The Anura possesses five well-developed toes with normally 2, 2, 3, 4, and 3 phalanges, and the rudiments of a sixth digit, the so-called prehallux, which consists of from two to four pieces, including the one which represents its metatarsal. This prehallux, as a vestige of a once better developed digit, is exactly like the elements on the radial side of the wrist, which, we are certain, are the remnants of a once complete finger, namely the pollex. The only weighty difficulty against its interpretation as a prehallux lies in the fact that hitherto no six-toed Stegocephali have been found; but the fact that there are no Stegocephali known with more than four fingers could be used as an argument against there being a pollex-vestige in recent Anura with just as little reason.

The skull of the Anura differs from that of the other recent Amphibia in the following features:–

The orbital region of the primitive cranium remains cartilaginous, but further forward the cranial cavity is closed by the unpaired sphenethmoid, which forms a ring round the anterior portion of the brain-cavity, hence called "os en ceinture" by some anatomists.
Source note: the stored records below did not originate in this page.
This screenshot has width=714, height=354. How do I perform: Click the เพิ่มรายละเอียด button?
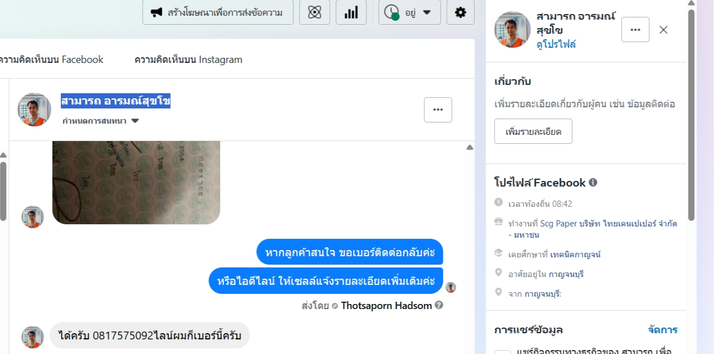click(x=533, y=131)
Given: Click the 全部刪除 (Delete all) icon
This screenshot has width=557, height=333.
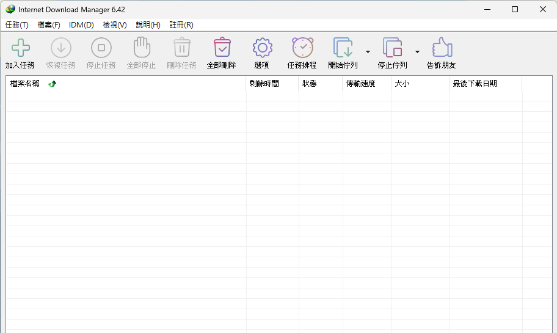Looking at the screenshot, I should tap(222, 48).
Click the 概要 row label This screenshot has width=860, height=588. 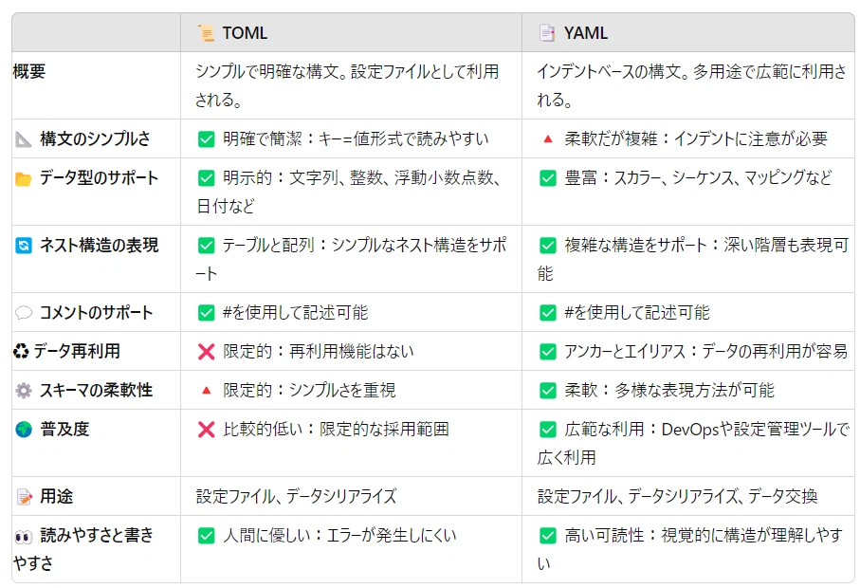coord(29,72)
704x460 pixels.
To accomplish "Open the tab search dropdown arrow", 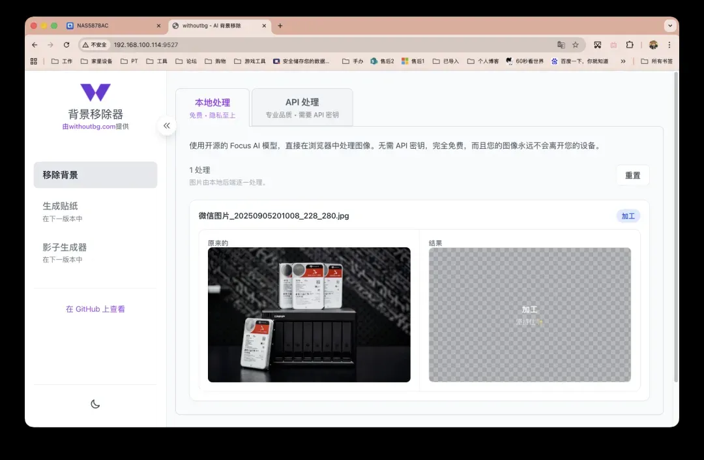I will click(x=669, y=25).
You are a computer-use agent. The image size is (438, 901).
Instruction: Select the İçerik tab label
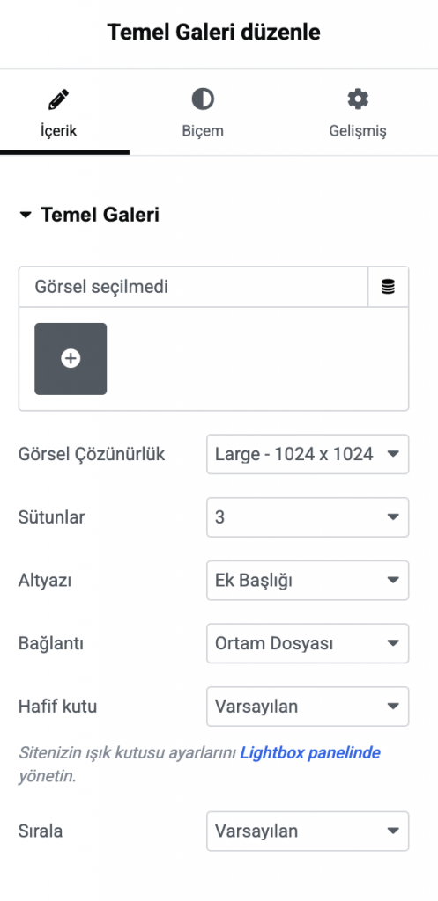point(59,131)
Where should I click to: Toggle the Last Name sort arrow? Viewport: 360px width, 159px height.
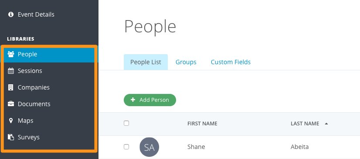coord(326,124)
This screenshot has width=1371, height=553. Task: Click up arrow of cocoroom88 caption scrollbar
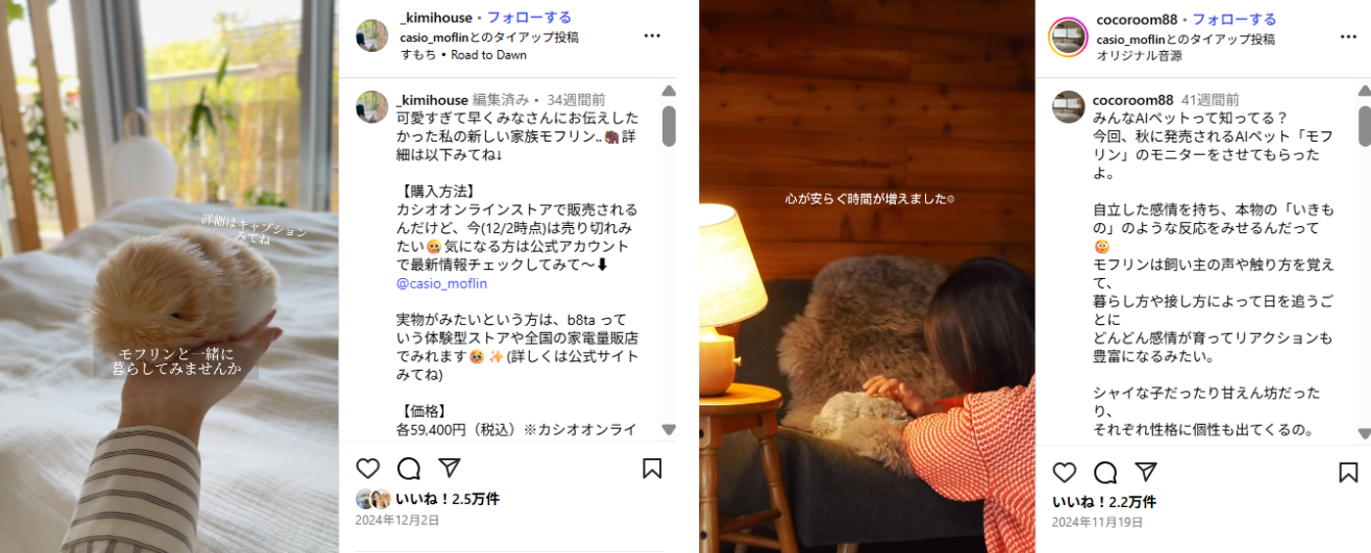(1365, 91)
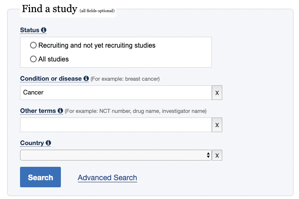
Task: Click the Status label text
Action: (30, 30)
The frontals and parietals fuse into one pair of fronto-parietal bones, and these again can fuse together in the middle line; as in Aglossa and Pelobates. The palatal portion of the palato-quadrate cartilage is complete, reaching forwards to the sides of the ethmoid region. The curved arch, formed by this cartilage, is covered by the following bones: (1) the quadrato-jugal, reduced to a thin splint which connects the quadrate and squamosal with the posterior end of the maxilla; (2) the pterygoid, always strong, extending from the distal inner corner of the quadrate to the maxilla, sometimes also to the palatine, and with a broad, median process to the parasphenoid, this process covering ventrally most of the otic region; (3) the palatines, which vary considerably in shape and size; they are placed transversely and meet in the middle line; in Bombinator and Pelodytes they are absent.